In a Polars dataframe, I know that I can aggregate over a group of rows that have the same value in a column using for example .groupby("first_name")
.agg([...]).
How can I aggregate over all rows in a dataframe?
For example, I'd like to get the mean of all values in a column.

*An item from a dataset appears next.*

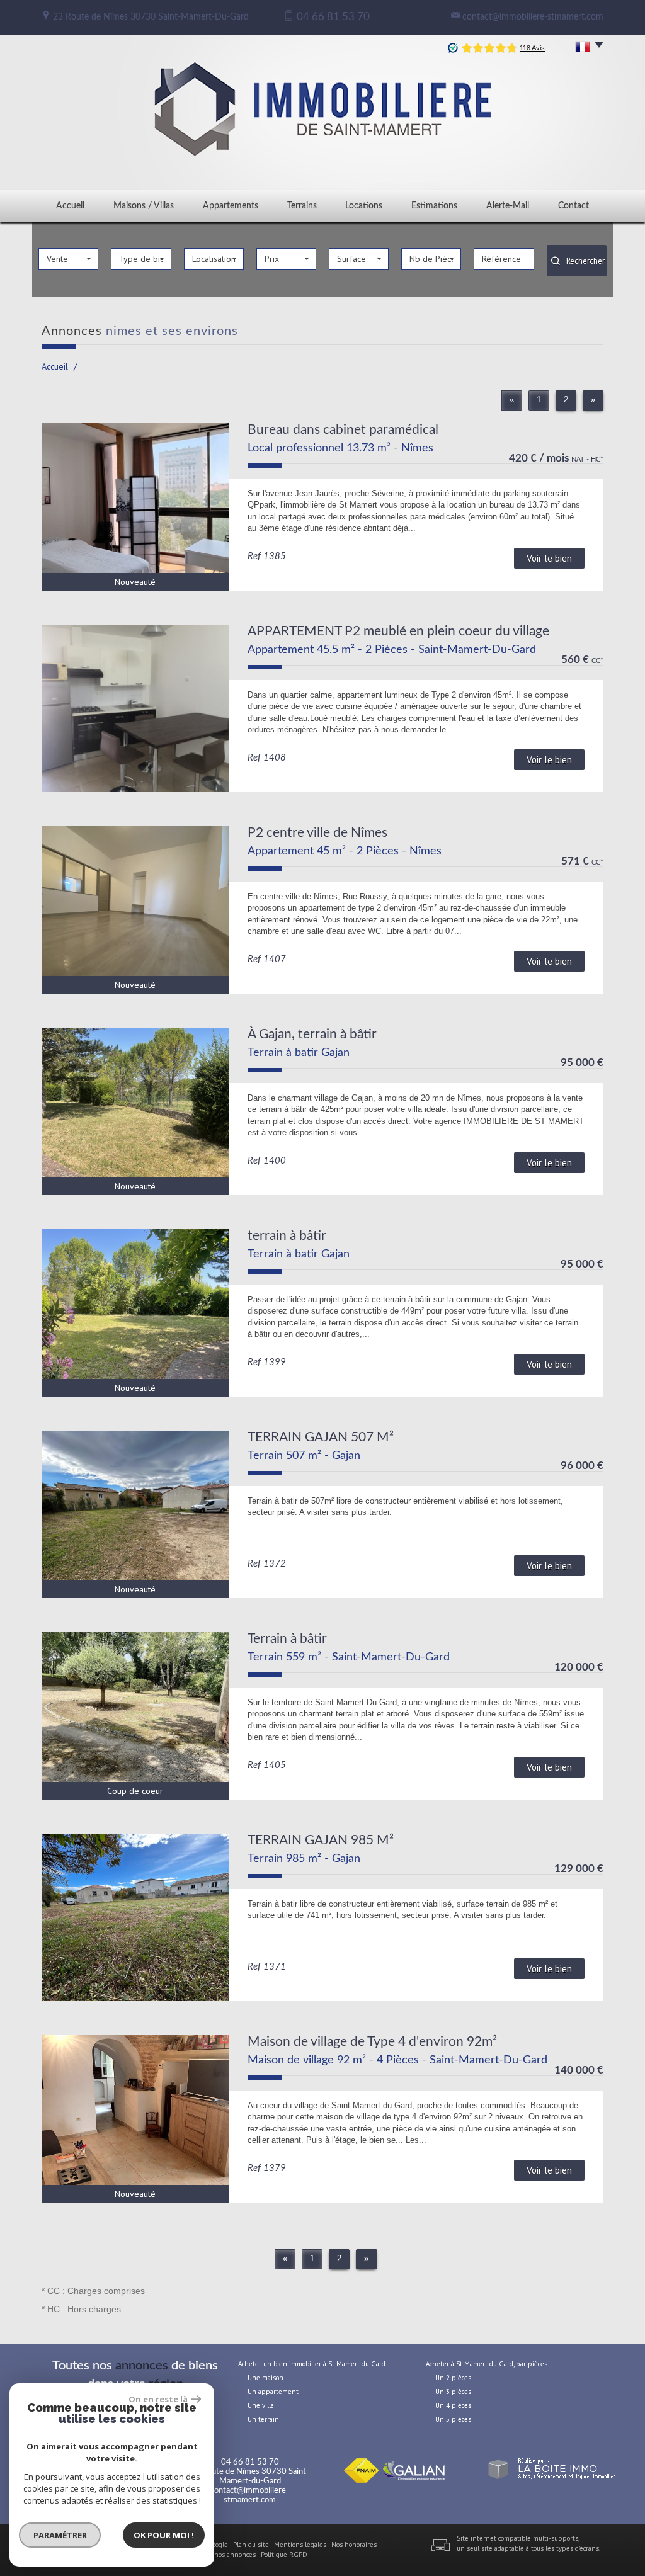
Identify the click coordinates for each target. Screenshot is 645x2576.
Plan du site (251, 2544)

As suggested by @jqurious, you can use mean() to obtain the mean, without adding an aggregation.
Examples.
import polars as pl
# sample dataframe
df = pl.DataFrame({
'text':['a','a','b','b'],
'value':[1,2,3,4]
})
shape: (4, 2)
┌──────┬───────┐
│ text ┆ value │
│ --- ┆ --- │
│ str ┆ i64 │
╞══════╪═══════╡
│ a ┆ 1 │
│ a ┆ 2 │
│ b ┆ 3 │
│ b ┆ 4 │
└──────┴───────┘
# add the mean with select
df.select(
value_mean = pl.mean('value')
)
shape: (1, 1)
┌────────────┐
│ value_mean │
│ --- │
│ f64 │
╞════════════╡
│ 2.5 │
└────────────┘
# add the mean with with_columns
df.with_columns(
value_mean = pl.mean('value')
)
shape: (4, 3)
┌──────┬───────┬────────────┐
│ text ┆ value ┆ value_mean │
│ --- ┆ --- ┆ --- │
│ str ┆ i64 ┆ f64 │
╞══════╪═══════╪════════════╡
│ a ┆ 1 ┆ 2.5 │
│ a ┆ 2 ┆ 2.5 │
│ b ┆ 3 ┆ 2.5 │
│ b ┆ 4 ┆ 2.5 │
└──────┴───────┴────────────┘
Using select, only the columns specified in select will show up in the result. Using with_columns, all columns will show up in the result plus any column you add or modify.
For that, the result of select is one row while the result of with_columns is the 4 rows of the sample dataframe.